Syria can reform says Melkite Patriarch

23 May 2014


Exiled: young refugees pose in an unofficial Syrian refugee camp in Amman, Jordan

Exiled: young refugees pose in an unofficial Syrian refugee camp in Amman, Jordan

THE crisis in Syria is the result of "murderous mercenaries" who are intent on destroying a peaceful nation on the road to reform, the Melkite Greek Catholic Patriarch Gregorios III said on Tuesday.

Delivering the annual Embrace the Middle East lecture at St James's, Piccadilly, Patriarch Gregorios painted a positive picture of Syria before the three-year conflict, and argued against foreign intervention. "We believe in our nation, our country, and our President.

"This war is not what we normally think of as civil war - with Syrians fighting Syrians - but is rather a disastrous influx of more than 2000 outside groups intent upon destabilising Syrian society as we have known it for millennia."

He described the centuries-long peaceful co-existence of Christians and Muslims, including his own personal experience of growing up in Syria: his mother breastfed him together with a Muslim "milk-brother".

Patriarch Gregorios gave a favourable picture of the Syrian President, Bashar al-Assad, and suggested that life in Syria retained some normality: "Jobs are available, agriculture is developing. . . We use home-grown wheat despite sanctions". The government provided land for churches, and both mosques and churches enjoyed free electricity and water supplies. Freedom of worship was guaranteed.

He suggested that, before the outbreak of the conflict, Syria was already on the road to reform. He spoke of the establishment of ten universities.

Peace in Syria must be created by Syrians, he argued, and he called for the next conference to be held in Syria rather than in Geneva. He called on Christian leaders to "listen to the voice of the Church in Syria. Isn't it to our benefit to be loyal to our country and to our citizenship? Christians love everyone. . . We can build a new world, a new government, and witness a true Arab Spring of peace."

More than 150,000 people have been killed since the conflict in Syria began in 2011. Last week, the organisation Human Rights Watch said that "evidence strongly suggests that Syrian-government helicopters dropped barrel bombs embedded with cylinders of chlorine gas on three towns in northern Syria in mid-April 2014."

The Organisation for the Prohibition of Chemical Weapons is investigating the allegations, which the Syrian government denies.

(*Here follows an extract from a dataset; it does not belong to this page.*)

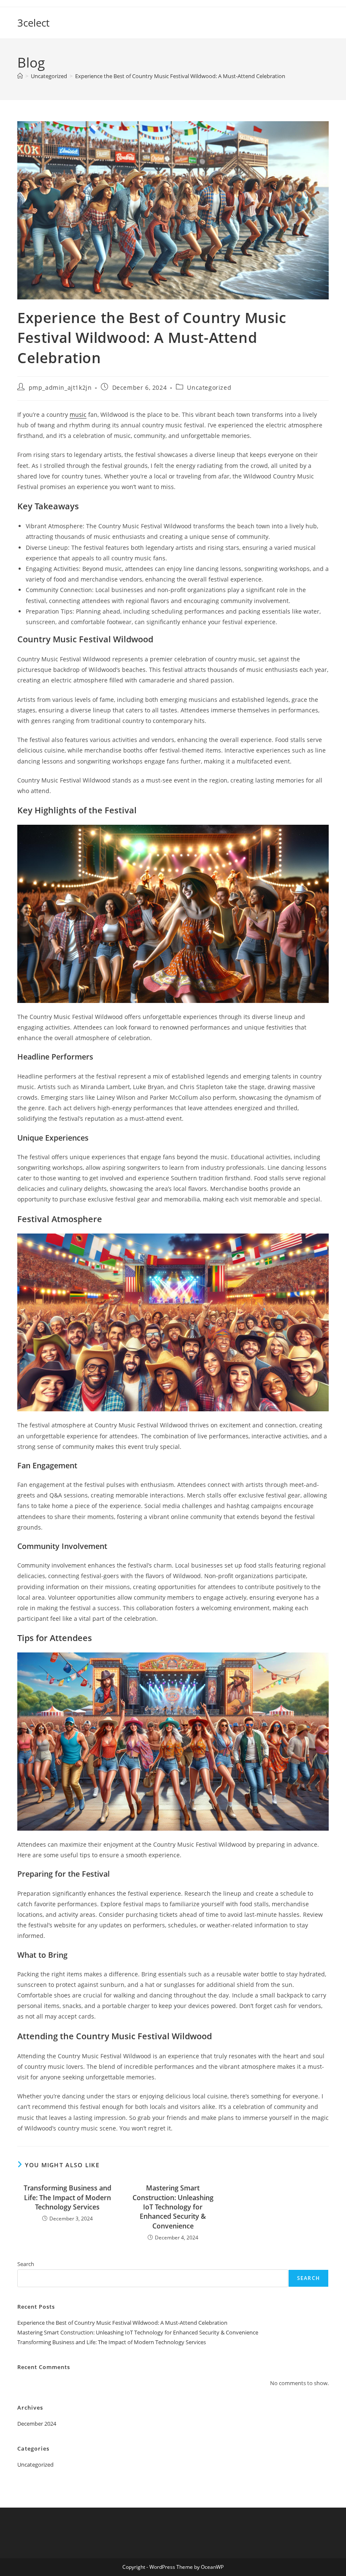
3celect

MORE than 33 million people are refugees in their own countries as a result of civil wars and faction fighting, writes Paul Wilkinson. In Syria, for example, one family flees its home every 60 seconds, a report from the Internal Displacement Monitoring Centre (IDMC), part of the Norwegian Refugee Council, says.

The total, calculated up to the end of last year, is a record, jumping 4.5 million from the figure in 2012.

The Secretary General of the Refugee Council, Jan Egeland, said that the numbers confirmed "a disturbing upward trend of internal displacement since IDMC first began monitoring and analysing displacement back in the late '90s.

"The dramatic increase in forced displacement in 2013, and the fact that the average amount of time people worldwide are living in displacement is now a staggering 17 years, all suggest that something is going terribly wrong in how we are. . . dealing with this issue."

The report found that almost two-thirds of the total came from just five countries: Syria, Colombia, Nigeria, the Democratic Republic of Congo, and Sudan.

The total included 8.2 million people who were forced from their homes during 2013 - up 1.6 million on the previous year, the vast majority in the Central African Republic, the DRC, and Syria.

Mr Egeland described Syria as "the largest, fastest-evolving internal displacement crisis in the world. . . Not only do armed groups control the areas where internal displacement camps are located, these camps are badly managed, provide inadequate shelter [and] sanitation, and limited aid-delivery.

"Further to this, the IDMC report reveals how large concentrations of IDPs have been particularly targeted by artillery bombardments and air strikes. . .

"We have to sit up, listen up, and act up by working more closely together to end this misery for millions; humanitarians alone cannot make this happen. Global internal displacement is everyone's problem, from politicians to private companies, development actors, and lawyers. We all have a role to play."